FewRel: A Large-Scale Supervised Few-Shot Relation Classification Dataset with State-of-the-Art Evaluation

Xu Han, Hao Zhu, Pengfei Yu, Ziyun Wang, Yuan Yao, Zhiyuan Liu, Maosong Sun

Introduction

Relation classification (RC) is an important task in NLP, aiming to determine the correct relation between two entities in a given sentence. Many works have been proposed for this task, including kernel methods Zelenko et al. (2002); Mooney and Bunescu (2006), embedding methods Gormley et al. (2015), and neural methods Zeng et al. (2014). The performance of these conventional models heavily depends on time-consuming and labor-intensive annotated data, which make themselves hard to generalize well. Adopting distant supervision is a primary approach to alleviate this problem for RC Mintz et al. ; Riedel et al. ; Hoffmann et al. (2011); Surdeanu et al. (2012); Zeng et al. (2015); Lin et al. (2016), which heuristically aligns knowledge bases (KBs) and text to automatically annotate adequate amounts of training instances. We evaluate the model proposed by Lin et al. (2016), which is followed by the recent state-of-the-art methods Zeng et al. (2017); Ji et al. (2017); Huang and Wang (2017); Wu et al. (2017); Liu et al. (2017); Feng et al. (2018); Zeng et al. (2018), on the benchmark dataset NYT-10 Riedel et al. . Though it achieves promising results on common relations, the performance of a relation drops dramatically when its number of training instances decrease. About $58\%$ of the relations in NYT-10 are long-tail with fewer than $100$ instances. Furthermore, distant supervision suffers from the wrong labeling problem, which makes it harder to classify long-tail relations. Hence, it is necessary to study training RC models with insufficient training instances.
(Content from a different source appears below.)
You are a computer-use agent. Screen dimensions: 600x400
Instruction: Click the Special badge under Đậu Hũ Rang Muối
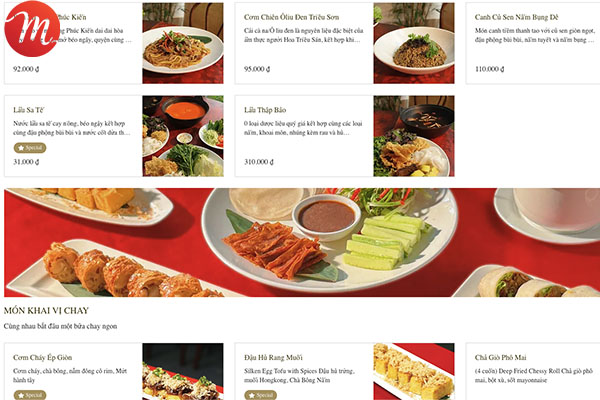pyautogui.click(x=261, y=395)
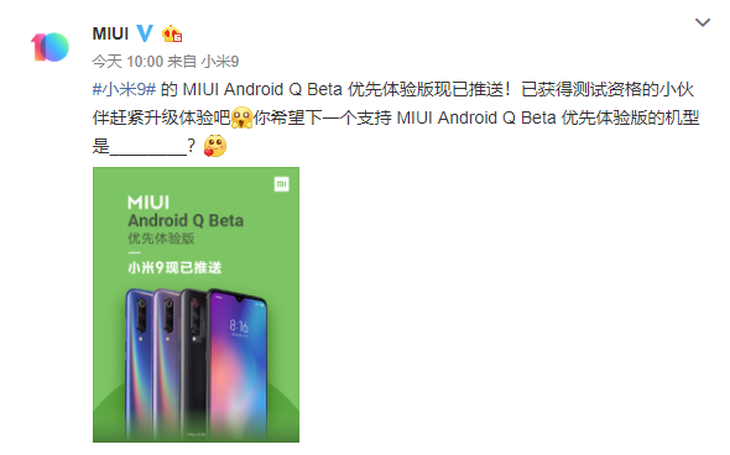Expand the post options chevron

point(702,22)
We formulate RC as a few-shot learning task in this paper, which requires models capable of handling classification task with a handful of training instances, as shown in Table 1. Many efforts have devoted to few-shot learning. The early works Caruana (1995); Bengio (2012); Donahue et al. (2014) apply transfer learning methods to finetune pre-trained models from the common classes containing adequate instances to the uncommon classes with only few instances. Then metric learning methods Koch et al. (2015); Vinyals et al. (2016); Snell et al. (2017) have been proposed to learn the distance distributions among classes. Similar classes are adjacent in the distance space. The metric methods also take advantage of non-parametric estimation to make models efficient and general. Recently, the idea of meta-learning is proposed, which encourages the models to learn fast-learning abilities from previous experience and rapidly generalize to new concepts. Many meta-learning models Ravi and Larochelle (2017); Santoro et al. (2016); Finn et al. (2017); Munkhdalai and Yu (2017) achieve the state-of-the-art results on several few-shot benchmarks.
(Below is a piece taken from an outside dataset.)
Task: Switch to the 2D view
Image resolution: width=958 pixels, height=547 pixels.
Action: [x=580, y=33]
Though meta-learning methods develop fast, most of these works evaluate on two popular datasets, Omniglot Lake et al. (2015) and mini-ImageNet Vinyals et al. (2016). Both the datasets concentrate on image classification. Many works in NLP mainly focus on the zero-shot/semi-supervised scenario Xie et al. (2016); Ma et al. (2016); Carlson et al. (2009), which incorporate extra information to classify objects never appearing in the training sets. However, the few-shot scenario needs models to classify objects with few instances without any extra information. Recently, Yu et al. (2018) propose a multi-metric method for few-shot text classification. However, there lack systematic researches about adopting few-shot learning for NLP tasks. We propose FewRel: a new large-scale supervised Few-shot Relation Classification dataset. To address the wrong labeling problem in most distantly supervised RC datasets, we apply crowd-sourcing to manually remove the noise.Many previous works, such as (Roth et al., 2013; Luo et al., 2017; Xin et al., 2018) have worked on automatically removing noise from distantly supervision. Instead, we use crowd-sourcing methods to achieve a high accuracy.

Besides constructing the dataset, we systematically implement the most recent state-of-the-art few-shot learning methods and adapt them for RC. We conduct a detailed evaluation for all these models on our dataset. Though the state-of-the-art few-shot learning methods have much lower results than humans on our challenging dataset, they significantly outperform the vanilla RC models, indicating that incorporating few-shot learning is promising and needs further research. In summary, our contribution is three-fold:

(1) We formulate RC as a few-shot learning task, and propose a new large supervised few-shot RC dataset.

(2) We systematically adapt the most recent state-of-the-art few-shot learning methods for RC, which may further benefit other NLP tasks.

(3) We conduct a comprehensive evaluation of few-shot learning methods on our dataset, which indicates some promising research directions for RC.

FewRel Dataset

In this section, we describe the process of creating FewRel in detail. The whole procedure can be divided into two steps: (1) We create a large candidate set of sentences aligned to relations via distant supervision. (2) We ask human annotators to filter out the wrong labeled sentences for each relation to finally achieve a clean RC dataset.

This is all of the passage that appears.